__QUÉ SE PIDE__.
1. Enumera los sustantivos con los que el texto sobre Macron y el estudiante se refiere al joven.
2. Por favor, continúa el texto sobre Macron y el estudiante a partir de su última oración.

__TEXTO DEL EJERCICIO__.

----------------

La prensa aseguró que el chico llevaba días sin salir de su habitación. ¿Normal, no? La conciencia de la propia estupidez trae aparejada la vergüenza, una modalidad de aprendizaje de baja intensidad

"A mí me llamas señor presidente de la República o señor”, respondió Macron en el acto. Ya puestos en el asunto de la mocedad, el mandatario más joven de Francia desde Napoleón competía en lozanía con el levantisco estudiante, hasta el punto de parecer más su hermano mayor que el jefe del Estado. Pero el asunto no quedó ahí, la reprimenda fue a más: “Estás en una ceremonia oficial, así que te comportas como debe ser. Puedes hacer el imbécil pero hoy hay que cantar La Marsellesa y el Canto de los Partisanos". El gesto de complacencia del chico terminó por desinflársele hasta borrar por completo la insolencia de su rostro. “Y haces las cosas en orden. El día que quieras hacer la revolución aprende primero a tener un diploma y a alimentarte por ti mismo, ¿de acuerdo? Entonces ya podrás ir a dar lecciones a los demás”, terminó Macron. “Sí, señor presidente”, dijo el mancebo, que ya a esas alturas tenía la cara de los que quieren ir a llamar a mamá.

----------------

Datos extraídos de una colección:
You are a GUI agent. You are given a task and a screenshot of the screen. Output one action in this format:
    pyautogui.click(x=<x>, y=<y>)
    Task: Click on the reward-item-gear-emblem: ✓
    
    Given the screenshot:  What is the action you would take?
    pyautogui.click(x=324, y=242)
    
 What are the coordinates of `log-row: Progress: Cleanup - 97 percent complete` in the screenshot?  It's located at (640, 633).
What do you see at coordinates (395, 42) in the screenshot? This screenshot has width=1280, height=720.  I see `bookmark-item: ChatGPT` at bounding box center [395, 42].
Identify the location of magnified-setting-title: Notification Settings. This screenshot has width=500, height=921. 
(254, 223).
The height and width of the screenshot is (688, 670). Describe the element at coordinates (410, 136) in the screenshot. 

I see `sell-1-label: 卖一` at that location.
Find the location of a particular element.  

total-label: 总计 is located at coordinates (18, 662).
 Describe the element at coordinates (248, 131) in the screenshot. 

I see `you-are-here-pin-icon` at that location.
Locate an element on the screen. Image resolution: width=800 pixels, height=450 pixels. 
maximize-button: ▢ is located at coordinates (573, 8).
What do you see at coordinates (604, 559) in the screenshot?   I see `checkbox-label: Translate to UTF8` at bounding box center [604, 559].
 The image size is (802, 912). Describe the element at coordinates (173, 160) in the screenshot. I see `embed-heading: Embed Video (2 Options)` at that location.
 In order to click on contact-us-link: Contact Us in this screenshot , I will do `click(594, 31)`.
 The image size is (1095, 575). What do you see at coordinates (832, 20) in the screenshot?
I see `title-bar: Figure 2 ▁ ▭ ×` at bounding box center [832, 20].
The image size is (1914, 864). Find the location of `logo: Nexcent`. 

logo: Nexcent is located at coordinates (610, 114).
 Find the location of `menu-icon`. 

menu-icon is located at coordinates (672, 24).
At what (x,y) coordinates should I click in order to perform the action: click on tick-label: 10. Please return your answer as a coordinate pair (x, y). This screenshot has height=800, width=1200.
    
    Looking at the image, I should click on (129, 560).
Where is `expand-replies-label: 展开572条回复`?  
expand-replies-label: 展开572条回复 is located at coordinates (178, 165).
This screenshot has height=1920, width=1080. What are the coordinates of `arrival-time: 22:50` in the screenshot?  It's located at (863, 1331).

----------------

__RESULTADOS DEL EJERCICIO__.
1. chico, estudiante, mancebo

2.
El gesto de Macron fue criticado. Muchos encontraron más marketing que autoritas, entre otras cosas porque fue el propio presidente francés quien compartió el vídeo de lo sucedido en su cuenta de Twitter. Otros osaron decir que Macron había poco menos que traumatizado al adolescente. La prensa aseguró que el chico llevaba días sin salir de su habitación. ¿Normal, no? La conciencia de la propia estupidez trae aparejada la vergüenza, una modalidad de aprendizaje de baja intensidad. Ese efecto que surtían las bofetadas cuando aún se podían dar -sí, hubo una época en que se recibían- como terapia de choque para combatir la necedad, la ñoñez y los malos modos.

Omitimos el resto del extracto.